January 1, 2013
The construction of a multiattribute utility function is an important step in decision analysis and can be a challenging task unless some decomposition of the utility function is performed. When every attribute is utility independent of its complement, the utility elicitation task is significantly simplified because the functional form of the utility function requires only one conditional utility function for each attribute, and some normalizing constants. When utility independence conditions do not hold, the conditional utility function of an attribute may vary across the domain of the complement attributes, and therefore a single conditional utility assessment for each attribute may not be sufficient to capture the decision maker's preferences.
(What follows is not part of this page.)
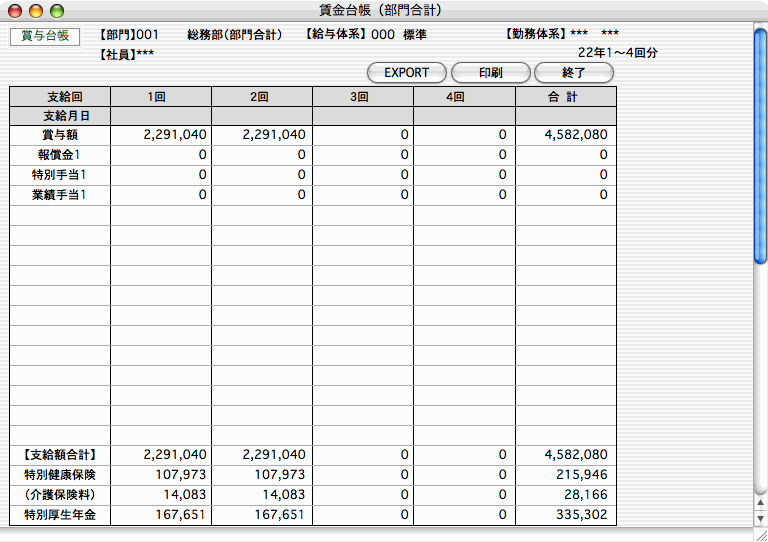
Task: Click the EXPORT button
Action: (x=406, y=73)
This paper proposes a method to construct utility functions that have the flexibility to match the variations in the conditional utility function, across the domain of the attributes, using univariate utility assessments at the boundary values. The approach incorporates the boundary assessments into a new function, which we call the double-sided utility copula. This formulation provides a wealth of new functional forms that the analyst may use to incorporate utility dependence in multiattribute decision problems. The utility copula function also allows for the flexibility to incorporate a wide range of trade-off assessments among the attributes, while keeping the utility assessments at the boundary values fixed. It is also useful in determining the order of approximation provided by using certain independence assumptions in a multiattribute decision problem when the attributes are utility dependent.
Abbas, A. E. 2013. Utility Copula Functions matching all Boundary Assessments. Operations Research, 61(2) 359-371.